How Will the “Reconnecting Communities Pilot Program” Work?

In President Biden’s original American Jobs Plan, the transportation portion of that proposal called for $15 billion for a “reconnecting neighborhoods program” to “provide planning and technical assistance grants and capital grants to support the planning, removal, or retrofitting of existing transportation infrastructure that creates a barrier to community connectivity.”

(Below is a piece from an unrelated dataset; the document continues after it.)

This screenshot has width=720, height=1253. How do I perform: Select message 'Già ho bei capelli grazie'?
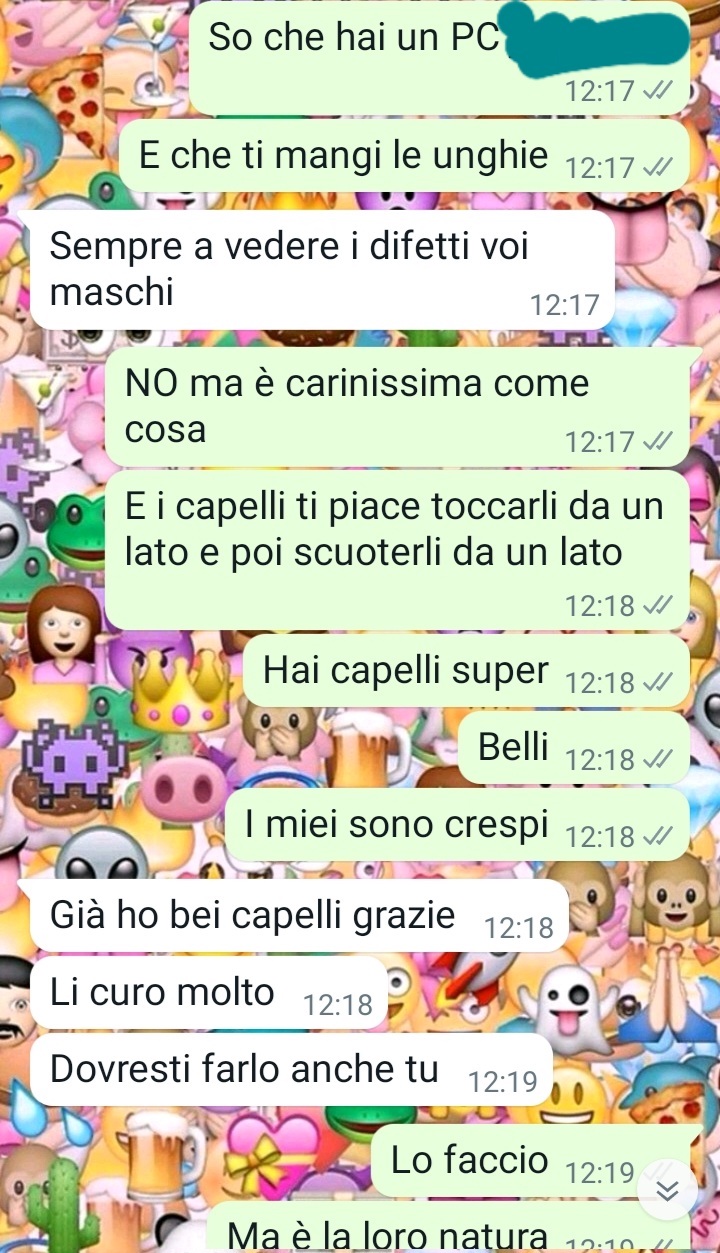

The new bipartisan infrastructure law (the Infrastructure Investment and Jobs Act, or Public Law 117-58) wound up cutting that back significantly, to $1.0 billion, but did create such a program.

How would it work?

  • Authority. Created by section 11509 of the IIJA.
  • Purpose. Purpose of the program is to “restore community connectivity” by “removing, retrofitting, or mitigating” an “eligible facility,” defined as an existing “highway or other transportation facility that creates a barrier to community connectivity, including barriers to mobility, access, or economic development, due to high speeds, grade separations, or other design factors.”
  • Total funding. Funded from two places – $500 million over 5 years in contract authority from the Highway Trust Fund (Division A of the law), and $500 million over 5 years in general fund advance appropriations in Division J of the law. $1 billion over 5 years total. HTF funding gets a slight boost each year (starts at $95 million in FY 2022 and increases by $2 or $3 million per year to get to $105 million in FY 2026). GF funding is a flat $100 million per year throughout.
  • Grant types and schedules. Two types of grants: planning grants and capital construction grants. In total, $250 million will go towards planning grants and $750 million towards capital construction grants.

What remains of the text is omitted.